Date/Time: Mon Jul 11 20:35:10 CDT 2022
Name: David Corbett
Report Type: Other Document Submission
Opt Subject: Anatolian hieroglyphic line breaks
The standard says that “Spaces are used in modern renditions of [Anatolian] hieroglyphic text”; accordingly, most Anatolian hieroglyphs have Line_Break=Alphabetic, such that there are no line break opportunities within words. The only exceptions are U+145CE and U+145CF. If U+145CF appears within a word, there is a line break opportunity after it. Is that really true? It seems more likely that modern renditions of Anatolian hieroglyphic text break on spaces, not within words. U+145CE and U+145CF should therefore get Line_Break=Alphabetic.

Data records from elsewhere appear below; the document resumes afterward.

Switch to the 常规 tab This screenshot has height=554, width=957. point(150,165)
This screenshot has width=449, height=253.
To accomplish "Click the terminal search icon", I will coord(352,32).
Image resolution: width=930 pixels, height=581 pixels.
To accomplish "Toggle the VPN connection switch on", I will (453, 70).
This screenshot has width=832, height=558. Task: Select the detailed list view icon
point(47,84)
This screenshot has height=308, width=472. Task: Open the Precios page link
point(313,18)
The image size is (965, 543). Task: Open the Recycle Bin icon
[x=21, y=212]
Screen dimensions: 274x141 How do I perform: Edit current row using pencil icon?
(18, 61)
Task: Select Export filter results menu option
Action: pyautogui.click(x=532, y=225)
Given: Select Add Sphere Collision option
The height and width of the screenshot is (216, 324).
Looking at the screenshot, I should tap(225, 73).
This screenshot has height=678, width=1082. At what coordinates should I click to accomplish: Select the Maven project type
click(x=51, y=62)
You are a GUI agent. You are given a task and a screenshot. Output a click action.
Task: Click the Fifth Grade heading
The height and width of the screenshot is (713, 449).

Date/Time: Tue Jul 19 11:24:29 CDT 2022
Name: Brad Andalman
Report Type: Error Report
Opt Subject: UAX#14
UAX#14 [https://unicode.org/reports/tr14/] asserts that “Line breaks can occur before and after an em dash.” It also claims that the only use for an em dash is to “set off parenthetical text.” However, that is only one of many ways that an em dash can be used in English. The Chicago Manual of Style – beginning at entry 6.85 in the 17th edition – enumerates numerous ways an em dash can be used. Entry 6.87 mentions that an em dash should be used for “sudden breaks or interruptions.” One of the examples it uses is as follows: “Well, I don’t know,” I began tentatively. “I thought I might—” “Might what?” she demanded. If that trailing em dash followed by a quotation mark were to end on its own line, it would look terrible. This is easy to make happen on a simple web page (see my bug report to WebKit: https://bugs.webkit.org/show_bug.cgi?id=242822), and it can often be seen in Apple Books as well (e.g. when reading The Invisible Man By H.G. Wells). This is because Apple Books is based on WebKit, which faithfully implements the line-breaking behavior specified in UAX#14. The Chicago Manual of Style addresses the problem of line breaks directly (in 6.90): “In printed publications, line breaks should generally be made after an em dash but not before, in the manner of hyphens. In the case of a closing quotation mark (or any other mark of punctuation) immediately following the dash, however, the quotation mark and dash *must not be broken at the end of a line*” [emphasis mine]. It would be great if UAX#14 could be updated to reflect the varied uses of em dashes in writing. Thanks!